E’ andato giù pesante il presidente della Commissione parlamentare Antimafia, Francesco Forgione, deputato eletto nelle file di Rifondazione Comunista in Sicilia, nell’accusare il sistema bancario italiano: “La rete più estesa di connivenza con gli interessi finanziari della mafia”.
Dopo la presa di posizione di Confindustria, per isolare gli imprenditori che accettano di pagare il pizzo, la denuncia del presidente Forgione tende a stimolare la reazione del sistema finanziario. Uno dei “santuari del mercato”, divenuto a suo giudizio un vero e proprio network di lavatoi, in grado di ripulire gli ingenti capitali provenienti dai traffici più illegali.
L’accusa mette in evidenza l’insignificante denuncia, da parte delle banche, di operazioni sospette. A cui va ad aggiungersi l’impossibilità di utilizzo, per carenza legislativa, di strumenti efficaci come l’anagrafe dei conti correnti e l’anagrafe degli immobili. In pratica, si ripunta il dito contro “il porto delle nebbie” degli intrecci tra banche e mafia, la cui ombra minacciosa rimanda spesso al ponte dei Frati Neri a Londra ed alla triste fine del banchiere Guido Calvi.
Pretendere una serie di procedure e di documenti per le piccole operazioni di sportello (vedi versamenti anche di modesta entità), per ragioni inerenti controlli antimafia, e negoziare senza sospetto, per via telematica, le vere operazioni in questione, è come decidere di combattere gli elefanti con gli stuzzicadenti.

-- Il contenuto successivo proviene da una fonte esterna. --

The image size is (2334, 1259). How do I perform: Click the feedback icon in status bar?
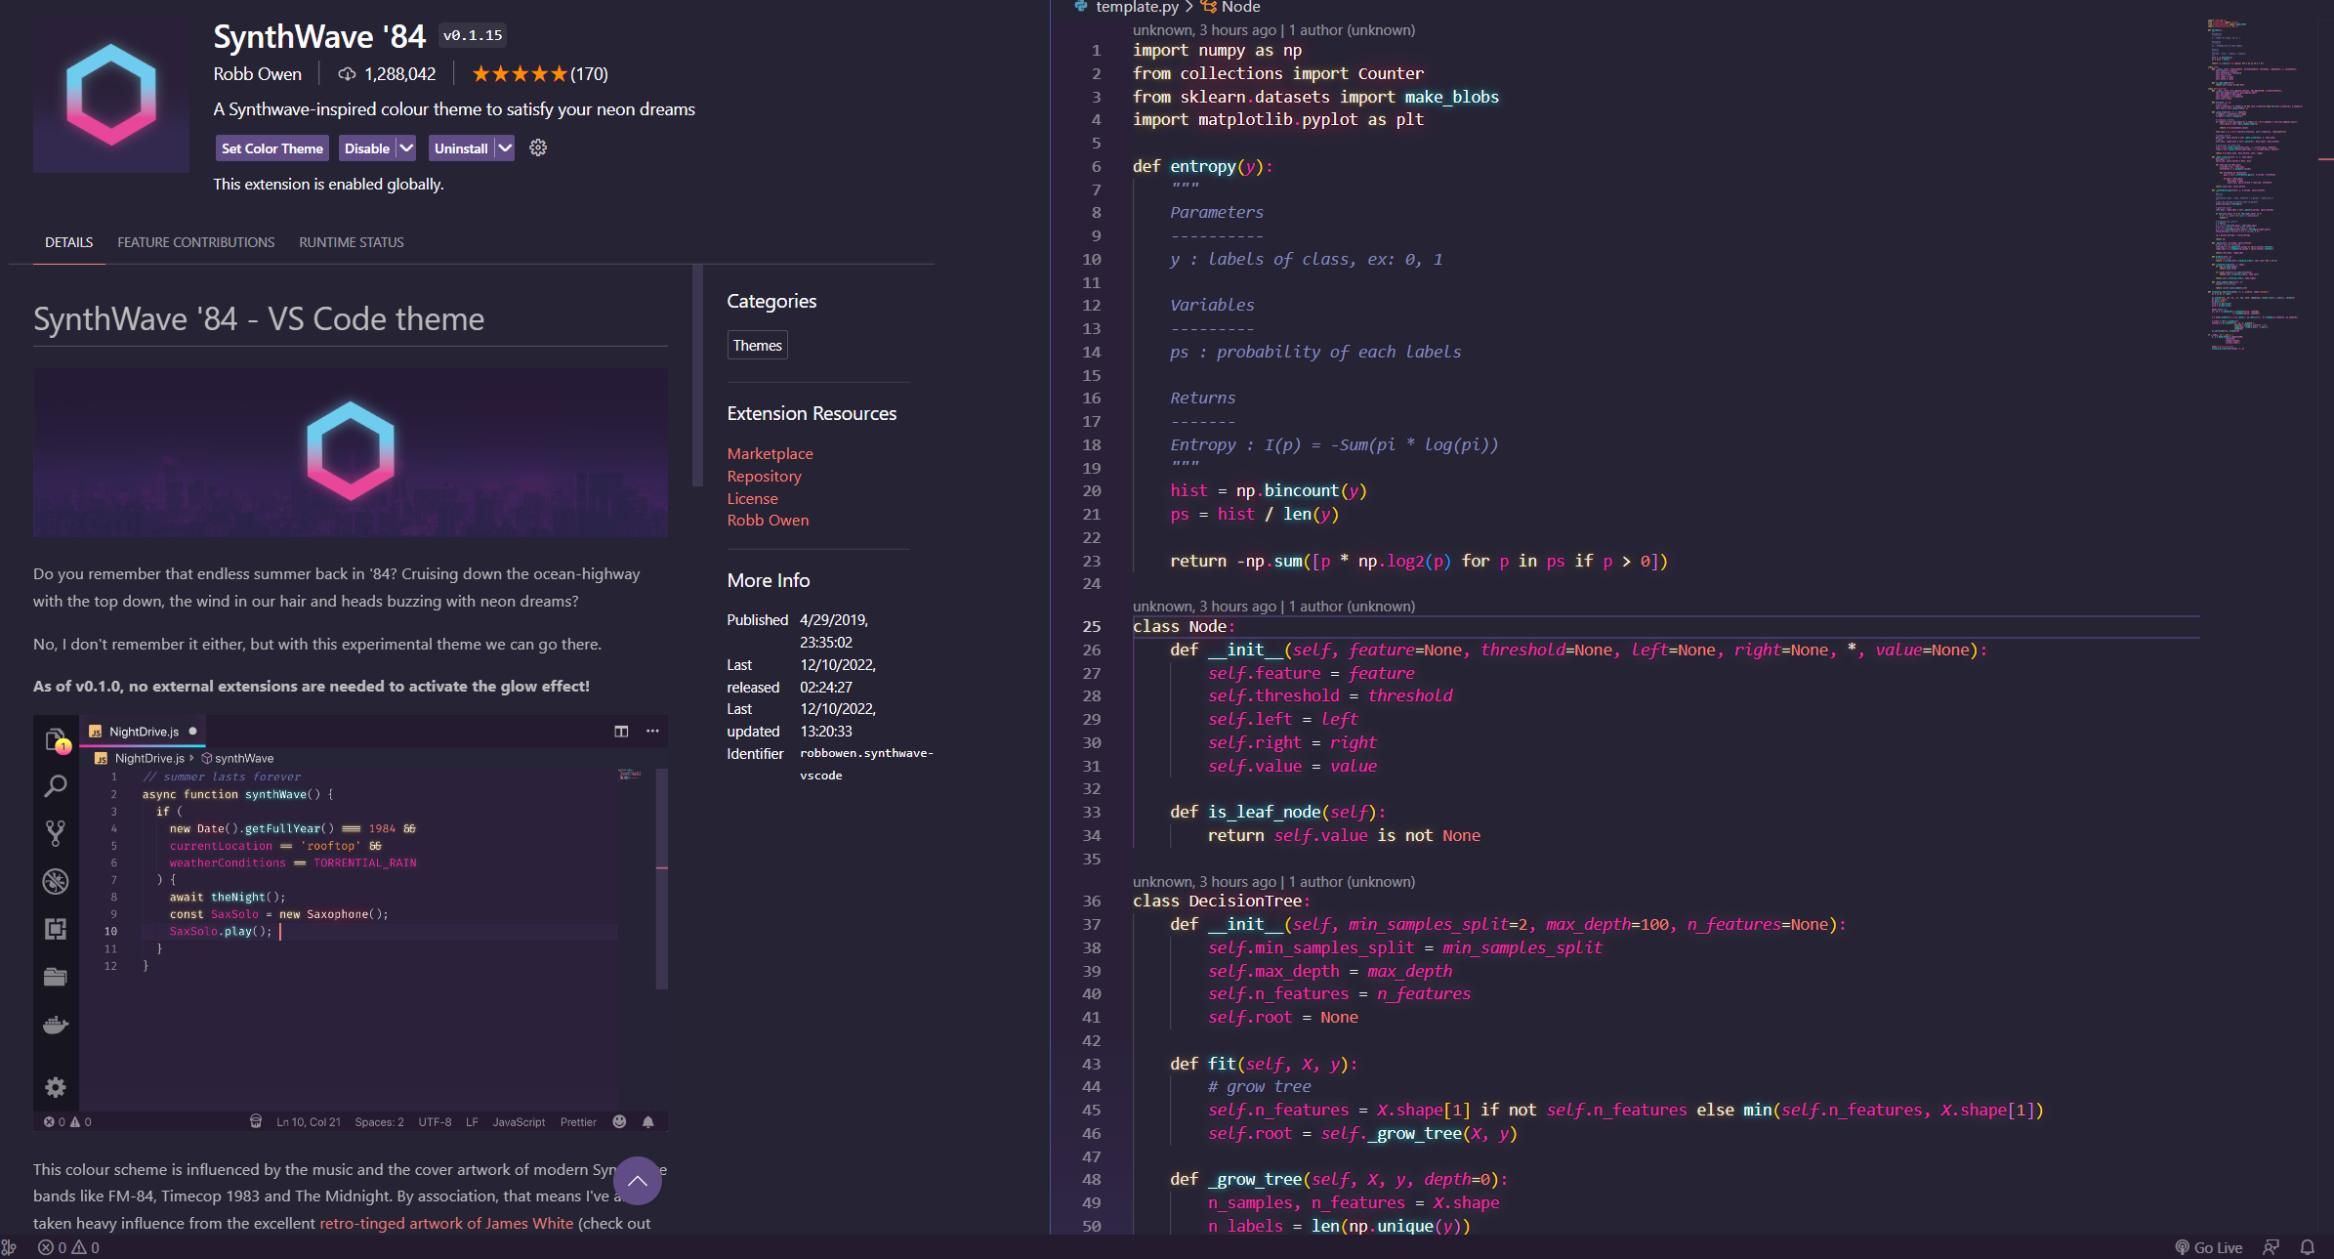click(x=2271, y=1247)
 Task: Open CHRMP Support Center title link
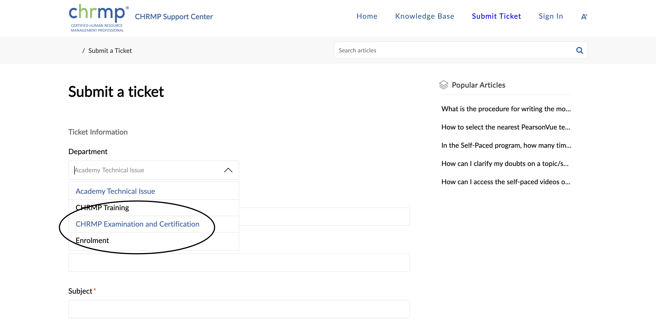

Sarà pur vero che il potente capo mafioso, dal suo rifugio di campagna, muoveva mezzo mondo col solo utilizzo dei “pizzini”. Ma pensare di far fronte al fenomeno malavitoso con la semplice fotocopia del documento allo sportello di una banca o l’annotazione dei numeri di serie delle banconote versate, è un’offesa all’intelligenza anche del più modesto di tutti noi.